As construction and pothole-filling closures expand across the region with the warmer weather, the workers repaving roads and building new bridges are asking drivers to keep them safe.
“It’s one thing to see cones, it’s one thing to see Jersey barriers, but there are humans that are behind them that we want you to watch out for,” Virginia Department of Transportation spokeswoman Ellen Kamilakis said.
Virginia transportation officials held a vigil Monday night in Charlottesville for workers killed on the job. Maryland transportation leaders are marking this work zone safety awareness week at an Interstate 895 construction project in Baltimore Tuesday.
Federal highway and District Department of Transportation officials are set to ask drivers to be safe at the Frederick Douglass Bridge construction site Tuesday.

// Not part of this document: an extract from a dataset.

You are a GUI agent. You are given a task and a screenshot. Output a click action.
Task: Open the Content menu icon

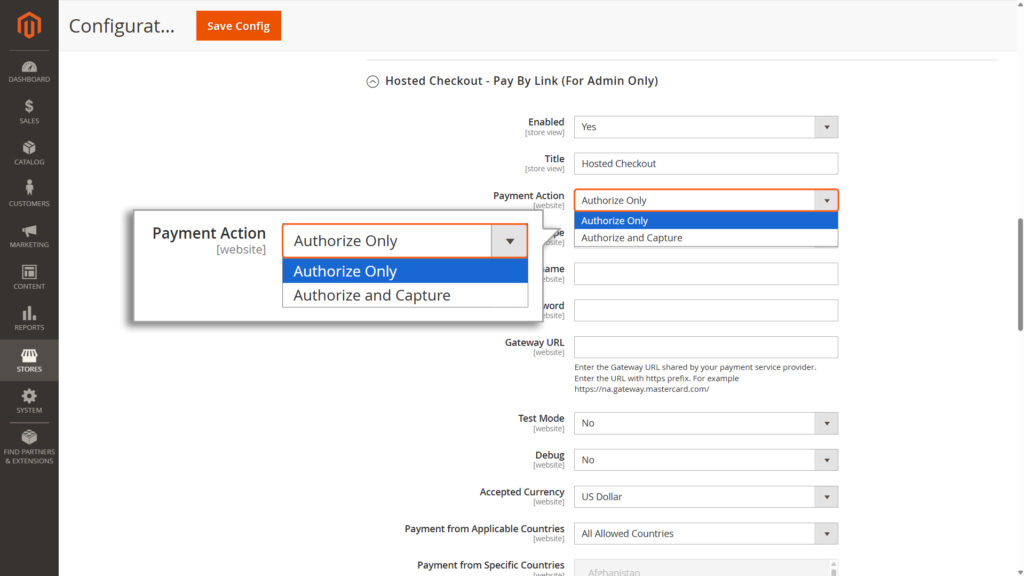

“The majority of the crashes that we’re seeing are for distracted driving, so we implore you to put your phone down. The decisions that you are making are between a text message and somebody’s life sometimes,” Kamilakis said.
Virginia is set to ban handheld cellphone use in work zones, even though an attempt at a broader hands-free driving requirement failed.
“Distracted driving isn’t just the phone. It is eating. It’s putting on makeup. It’s eating a bowl of cereal. It’s reading the newspaper. We hear the craziest stories, and we see the craziest things,” Kamilakis said.
In addition to distracted driving, drowsy and aggressive driving put people at risk, too.
“It’s really not just for our safety, it’s also for your safety for you to pay attention,” Kamilakis said.
There were more than 2,500 work zone crashes across Virginia last year. More than 1,200 people were injured and nine people were killed.
“When you think about 1,200 people that are injured and nine people’s families that are completely destroyed simply because of an error on the part of the driver, that’s not something that we as an agency want,” Kamilakis said.